般若寺 水仙花だより 11・22
◎水仙: ≪咲きはじめ≫ 花12月~2月
◎コスモス: ≪名残りの花≫
*ホームページの中央写真を変えました。水仙の花と石仏の構図はよく撮られます。たいてい如意輪観音か十一面観音です。今回のは馬頭観音という珍しい観音様です。西国三十三所の第29番青葉山松尾寺のご本尊(秘仏)を石に刻んだお像です。
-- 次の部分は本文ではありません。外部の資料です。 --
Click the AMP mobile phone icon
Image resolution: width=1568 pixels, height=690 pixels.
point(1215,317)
やさしいお顔の観音様の中にあって唯一憤怒の形相です。
三面六臂(さんめんろっぴ)で、高い炎髪に馬頭があり、手には武具を執っておられます。観音様は慈悲の菩薩ですが、煩悩を打ち砕き魔を降す力強い働きをその形に表しています。別名では馬頭明王とも呼ばれます。
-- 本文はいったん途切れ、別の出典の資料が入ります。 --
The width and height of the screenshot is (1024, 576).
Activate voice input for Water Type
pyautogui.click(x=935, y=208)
怒りの馬頭観音と水仙の花、非常に引き締まった絵になっています。そして俳句は有名な与謝蕪村の句です。
「水仙や 寒き都の ここかしこ」
この句に出る「都」はおそらく京都の事でしょうが、奈良も南の都「南都」と呼ばれましたから、奈良に置き換えても同じ風情を味わえるのではないでしょうか。
〔俳句〕
「椎となく 団栗となく 拾ひけり」 相生垣瓜人
「コスモスの 風となりたる ところかな」稲畑汀子
「白と黄の 素心尚び 水仙花」 大橋敦子
〔和歌〕
「あさあらしの 峯よりおろす 大井河
うきたる霧も 流れてぞ行く」
前大納言為兼・風雅666
「朝嵐が、峯から吹きおろす大井川よ。川面に浮いた霧も、風のために(川水と同様に)流れて行くよ。」
・あさあらしの=実景に加えて、「あらしの峯」に「嵐山」の地名を暗示する。